The playful Mod clothing and extraordinary set design establish the unique visual character of the series. Framed photographs of eyes on walls, round-shaped brightly coloured furniture, and big-buttoned A-line jackets blend with walking bass lines and beatnik drums to create a collage of the swinging 60s. Peels dynamic and bold-coloured Mod garb was designed by Alun Hughes.

The titles of the episodes are as whimsical as the show, spoofing titles of films and television shows. For example: “The Girl from AUNTIE” spoofs of spy-fi show, “The Man from U.N.C.L.E.,” “Mission Highly Improbable” lampoons secret agent show “Mission Impossible,” and “A Funny Thing Happened on the Way to the Station” parody’s “A Funny Thing Happened on the Way to the Forum,” 1966 film comedy with Buster Keaton in his last film appearance).

“The Joker” (season 5 episode 15, 1967)

In which Steed trumps an ace –

And Emma plays a lone card

Pendergast, a criminal whom Peel had sent to jail, has devised a scheme to lure her to an isolated mansion in the countryside. She arrives at the Victorian-Gothic style manor expecting to spend the weekend playing bridge, but instead finds Ola, a menacing young woman who tells her that the host has been delayed and will arrive later. The mansion is reminiscent of those found in Hammer horror films (a la Vincent Price) with its wood paneling, antique furniture, and candelabras. The eight-foot tall playing cards throughout the dinning room and one as a revolving door on top of the staircase break the horror film spell and become absurdist. After Ola leaves to “care for a sick friend,” Peel can tell she isn’t alone in the house when the card door keeps revolving.

Far be it for Peel to be intimidated. A stranger appears at the door asking to use the phone instead he takes his knife out and asks, “How would you like me to tuck you in (to bed)?” She twists his arm and says, “How would you like me to break your arm?” as she kicks him out the door.

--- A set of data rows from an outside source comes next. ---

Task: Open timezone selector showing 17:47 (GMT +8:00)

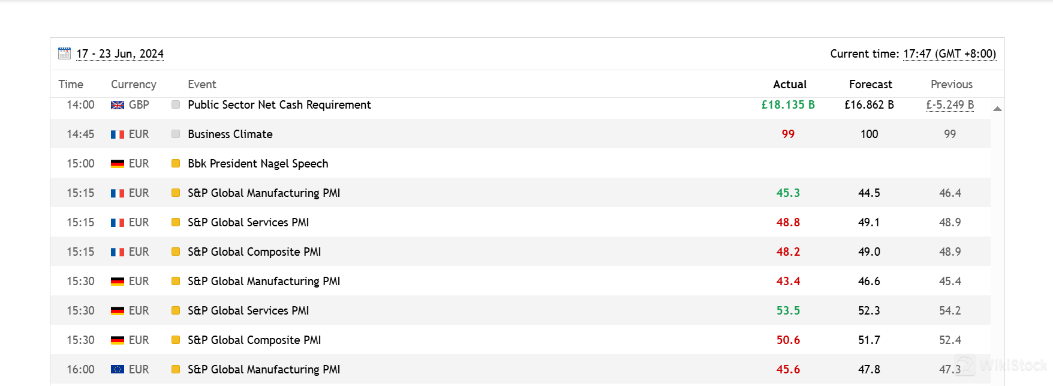Action: pos(949,54)
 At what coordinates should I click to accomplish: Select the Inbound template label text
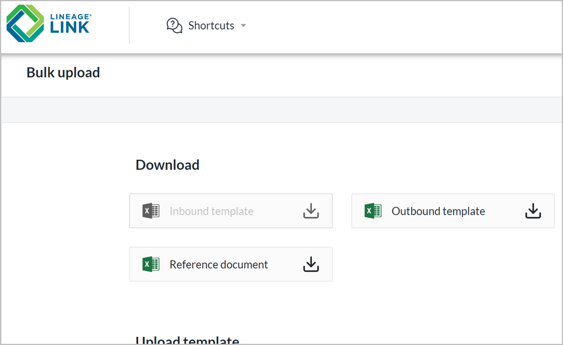pos(212,211)
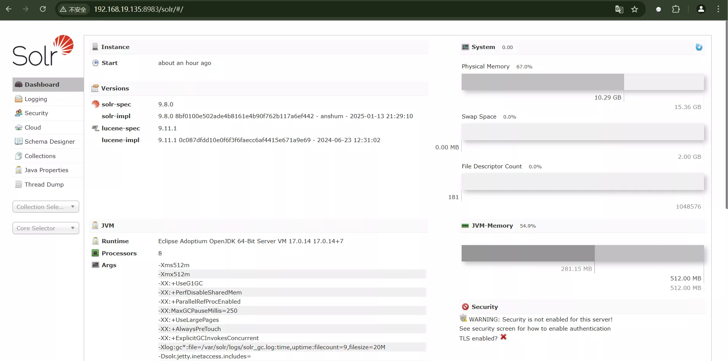This screenshot has width=728, height=361.
Task: Navigate to the Cloud section
Action: [32, 128]
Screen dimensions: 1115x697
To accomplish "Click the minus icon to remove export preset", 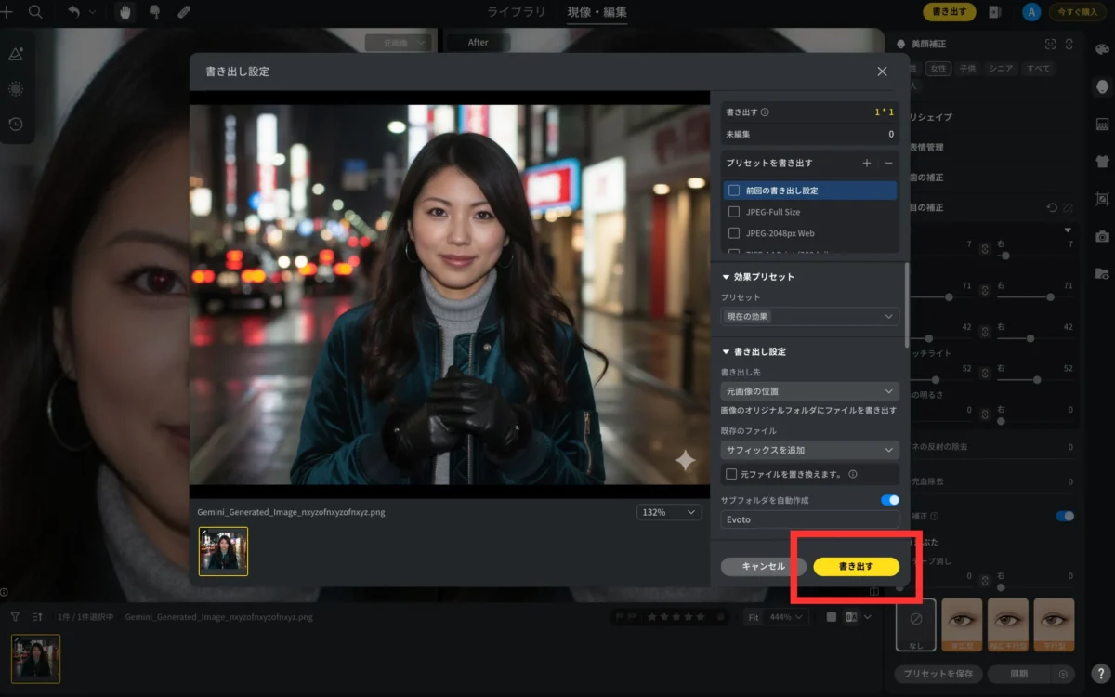I will pos(888,163).
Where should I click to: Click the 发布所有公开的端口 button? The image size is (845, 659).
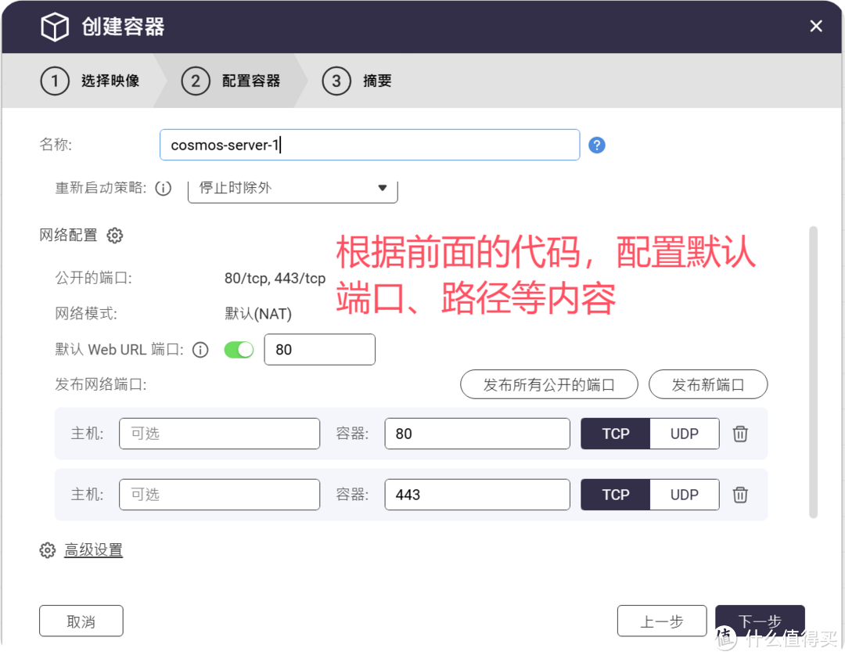point(548,384)
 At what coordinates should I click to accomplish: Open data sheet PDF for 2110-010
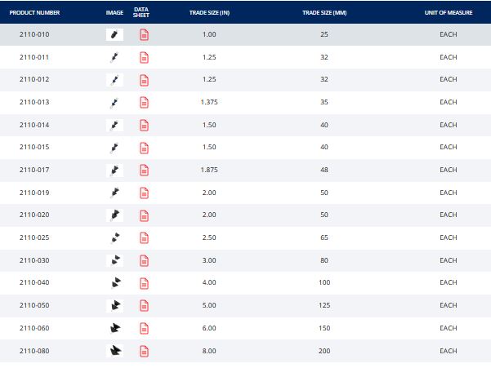click(x=144, y=35)
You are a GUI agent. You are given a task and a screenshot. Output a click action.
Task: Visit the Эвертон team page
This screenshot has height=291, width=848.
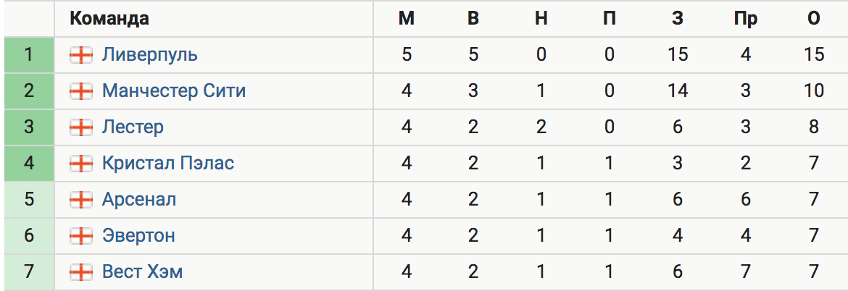[138, 235]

The attention to detail in the application of colour in this episode is dazzling. Peels Chinese red silk pajamas make her shoulder-length auburn hair radiate. The tablecloth and the wall paper in the dinning room are the same shade of red as hearts on the cards and the roses Pentergast leaves around the house for Peel to find. Ola wears a sweater which is the identical blue to that of the candles and the clothing on the cards.
The gramophone record which Pentergast plays repeatedly in order to taunt Peel is a German song called, “Mein Liebling, Mein Rose.” The producers could have gone through the trouble to find someone who could sing it with proper German grammar and without the fake accent. The correct title should have been, “Mein Liebing, Meine Rose.” There were a few parts in the song which had flawed grammar.

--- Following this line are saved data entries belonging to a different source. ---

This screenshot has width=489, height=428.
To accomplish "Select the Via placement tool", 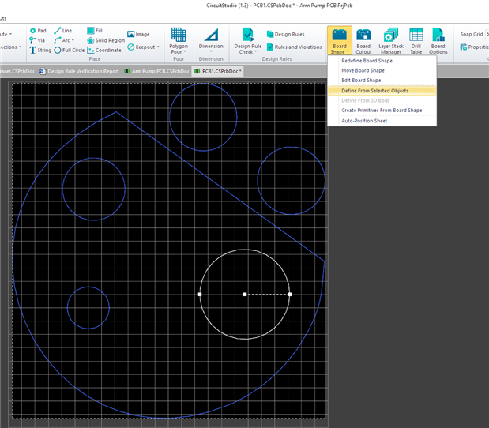I will (38, 40).
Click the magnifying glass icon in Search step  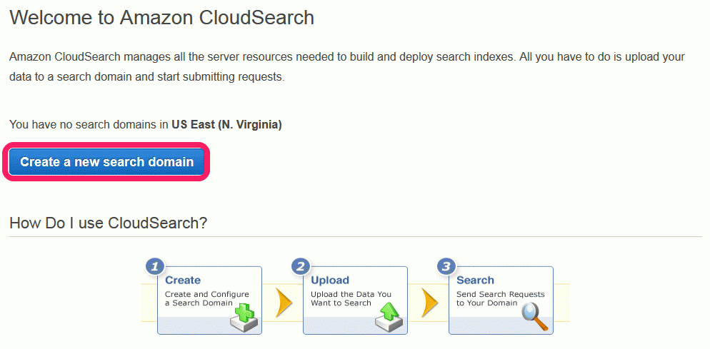pyautogui.click(x=535, y=315)
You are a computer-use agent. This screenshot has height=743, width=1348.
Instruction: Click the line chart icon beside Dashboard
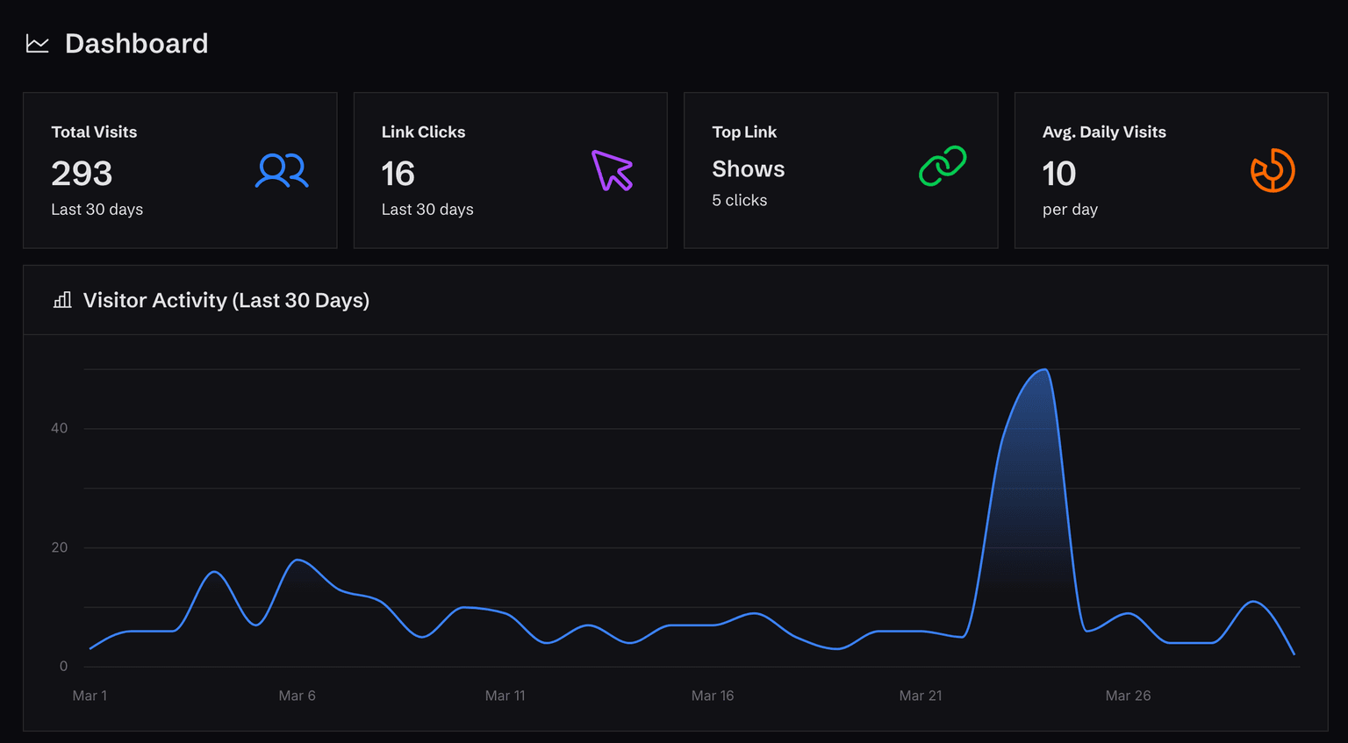pos(37,44)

“The Avengers” has classic wit and charisma which makes it addictive. The chemistry between Steed and Peel clicks perfectly. Peel pioneered the role of strong female characters. In the mid-sixties, it was unprecedented to have a woman who could fight (and win) her own battles. Female roles were weak and mousy; they often were victims who would get kidnapped by just grabbing their wrists and walking away. We didn’t get another tough and robust female role like that until 1977 with Princess Leia from “Star Wars.” After Leia, it took at least another decade for resilient females to become visible. The proliferation of these women, such as Trinity from “The Matrix” (1999), can be traced back to the immaculate Emma Peel.

These are three influential shows from the sixties, each different, yet similar. Their similarity lies in what they utilized and contributed to the future of film and television.

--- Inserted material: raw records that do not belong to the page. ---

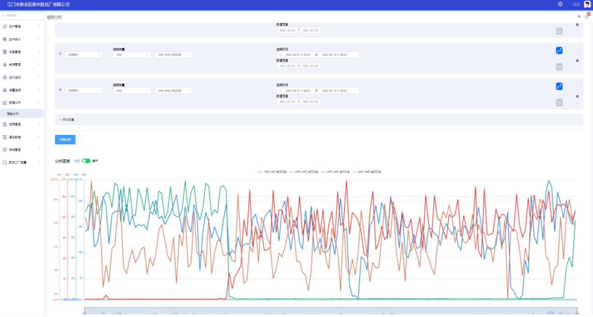This screenshot has width=593, height=317.
Task: Click the 开始分析 button
Action: point(65,140)
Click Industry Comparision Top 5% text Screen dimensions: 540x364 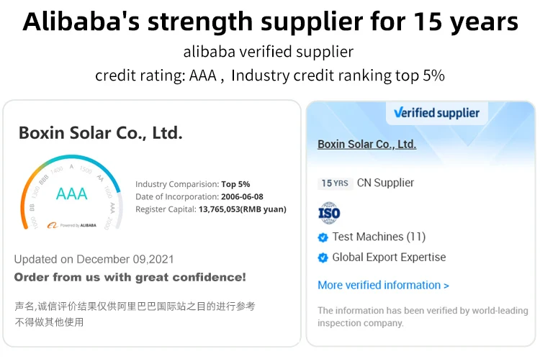(x=192, y=184)
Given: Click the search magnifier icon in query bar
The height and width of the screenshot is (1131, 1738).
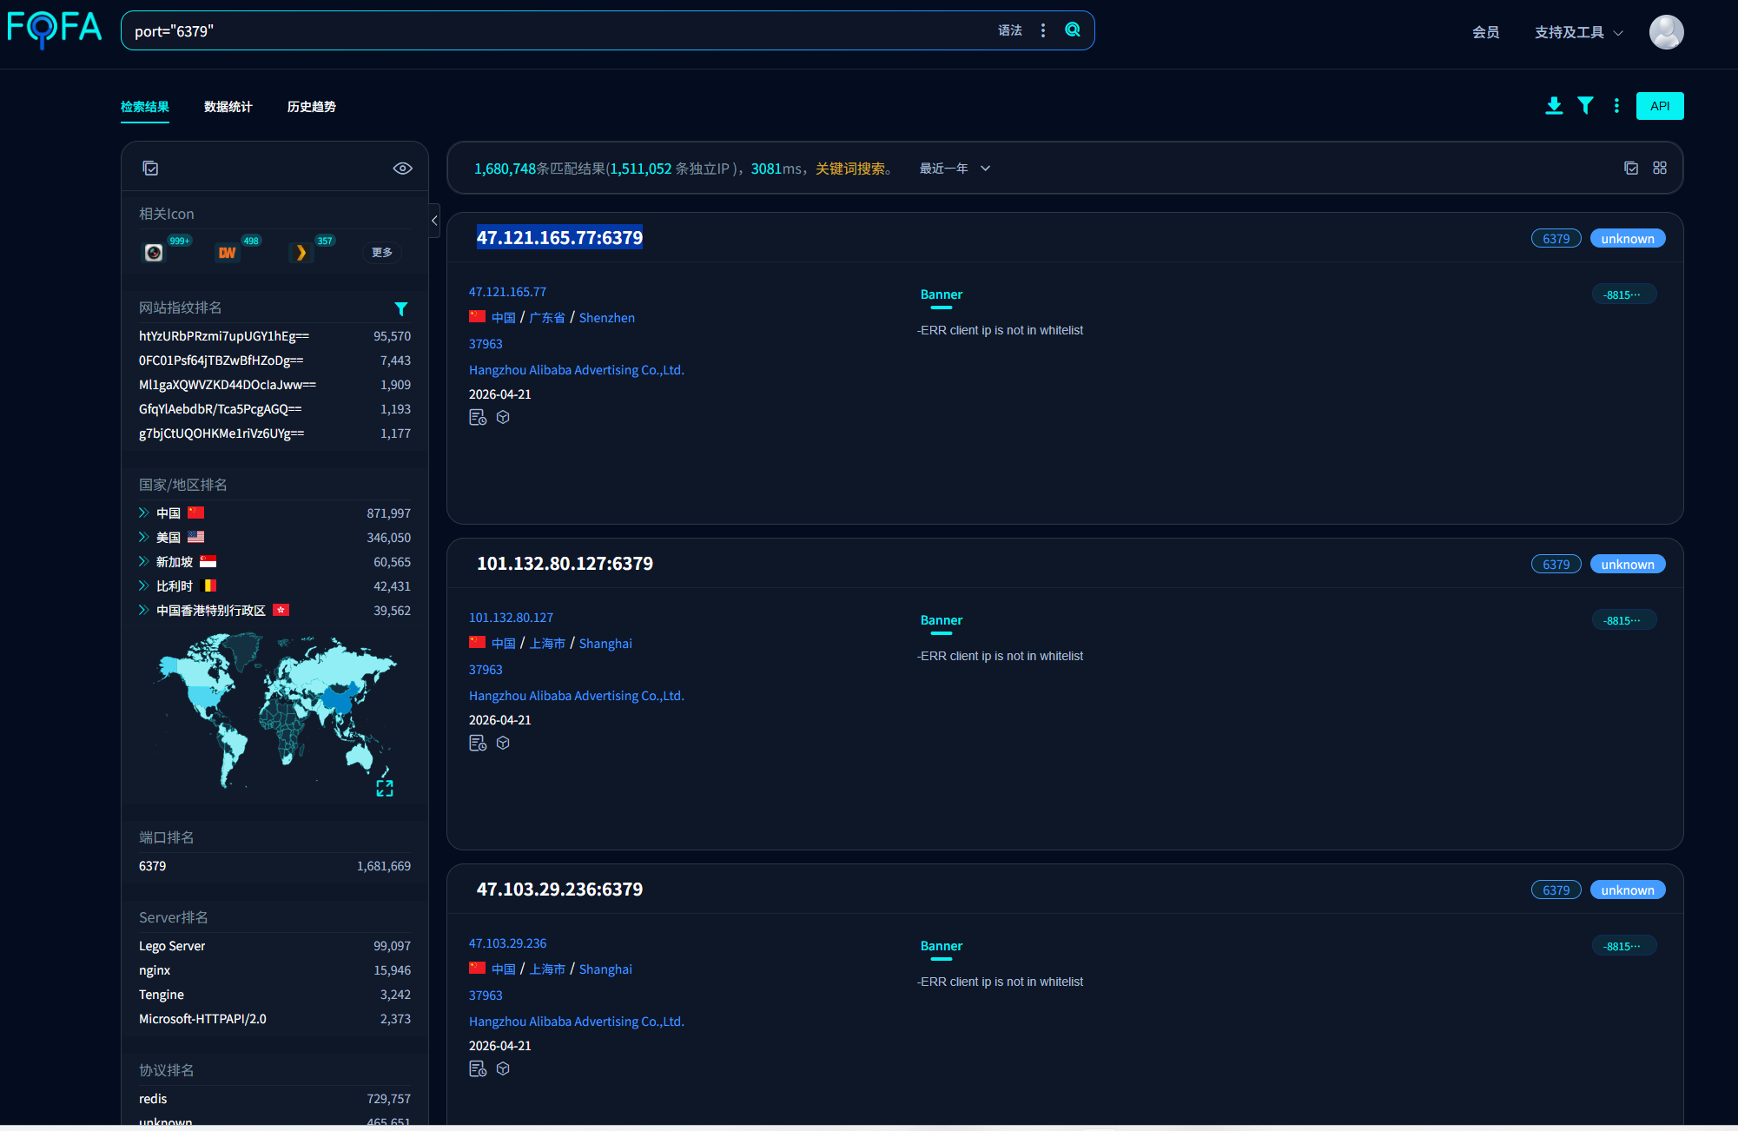Looking at the screenshot, I should coord(1073,30).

“The Avengers” gives us Emma Peel, who rebels against the accepted norm of female behaviour. She thinks for herself and does for herself; she is her own person. The Art Direction is one-of-a-kind: vibrantly coloured sets, absurd props with absurd plots (like Peel being tied to the mini railroad track as the train approaches) seem cartoon-like (in a good way).

The shows use of lighting, camera effects and odd props generates a feeling that this can’t be real. Is it all a dream?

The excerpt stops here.